Pensei, então: por que se calam? Por que insistem em ignorar um fato que, afinal, tem raízes no próprio sucesso da banda?
A Folha não inventou Ajax. Ele está lá, em Salvador, brandindo manuscritos e acusações. A reportagem -que saiu no dia 11- cumpriu seu papel e as relatou. Apontou contradições nos argumentos do poeta e jamais os endossou.
Pode-se questionar se o jornal deveria abrir espaço ou não para o baiano. É uma dúvida honesta. A banda tem o direito de levantá-la. Mas não poderia, nunca, tomar Ajax por miragem. Ignorá-lo.
As declarações do poeta, mentirosas ou não, só ganharam a mídia porque o Skank vendeu quase 2 milhões de discos. Como o fã que se matou recentemente por causa da cantora Bjork, Ajax é a consequência espinhosa do sucesso -tão pródigo em luzes, tapinhas nas costas, troféus e dinheiro.
O texto de Chico Amaral torna evidente que a banda não sabe -e não deseja- lidar com o embaraço. "Simplesmente julgamos a reportagem absurda e ofensiva demais para querermos dela participar", escreveu o compositor.
Há artistas que agem de outro modo. Guardadas as proporções, cito um episódio com Gilberto Gil nos anos 70. A polícia elegeu-o como bode expiatório e o prendeu por porte de maconha. O que fez o músico? Escondeu-se? Saiu assoviando como se não fosse com ele?
Nada disso. Encarou o assunto de frente. Vale a pena relembrar o que disse à época:
"Sou uma figura nacional, qualquer coisa que aconteça comigo está acontecendo com todo mundo. (...) Podia ter tentado fugir da situação, mas achei que não era hora. Era preciso que (...) alguém tivesse correção bastante para dizer às pessoas o que é verdade, como é que são as coisas."

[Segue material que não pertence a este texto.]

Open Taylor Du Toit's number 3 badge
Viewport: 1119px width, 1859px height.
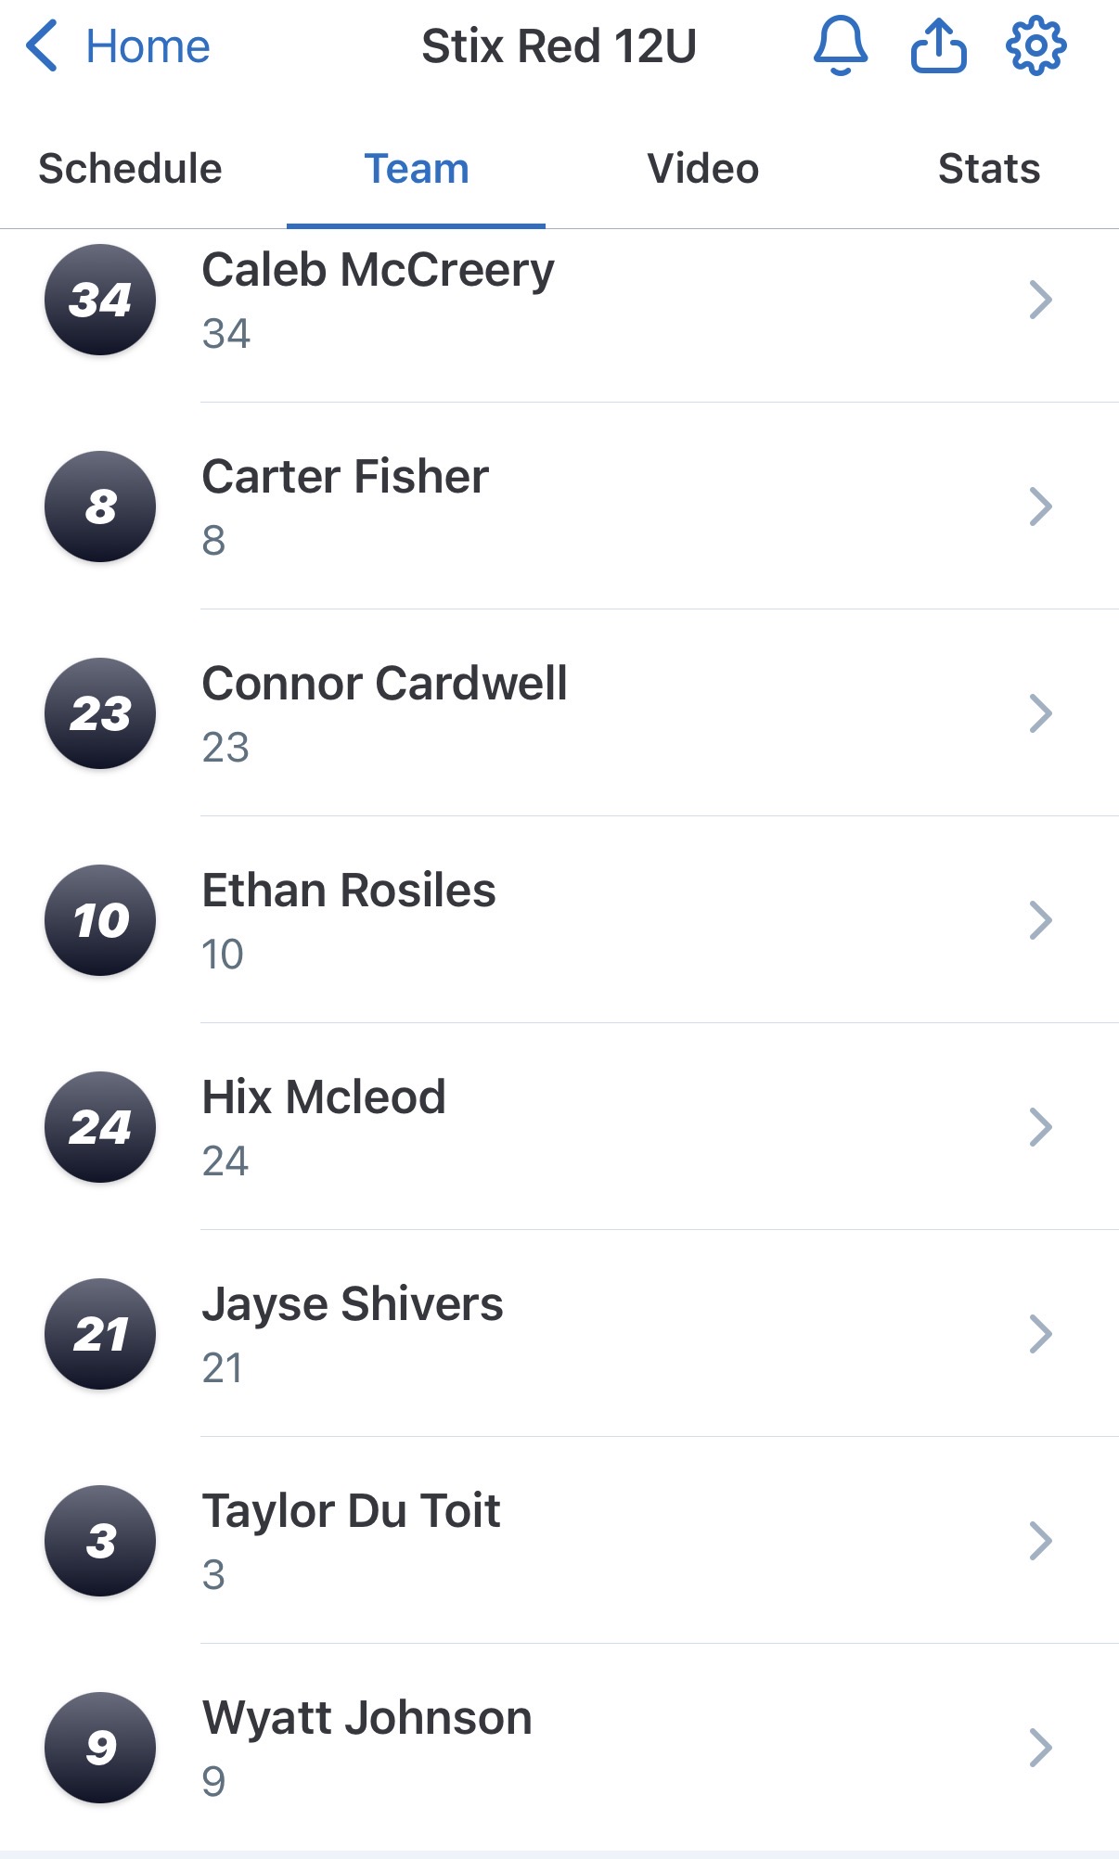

E como são as coisas para o Skank? A indignação tardia (por que só agora?) de Chico Amaral não deixa dúvidas.
O compositor de Minas prefere implicar com o tratamento que dou a Ajax ("a Folha fica o tempo todo chamando o marginal de poeta"). Ora, o baiano -"semi-analfabeto", nas palavras do mineiro- faz poemas, me mostrou muitos deles, me apresentou a conhecidos que o têm por poeta.
Quem sou eu para não o chamar assim? Diferentemente do saxofonista, não acho que dominar a norma culta da língua seja pré-requisito para escrever versos.
O músico insinua, por fim, que desconheço as letras do Skank. Engana-se. Sei cantá-las de memória.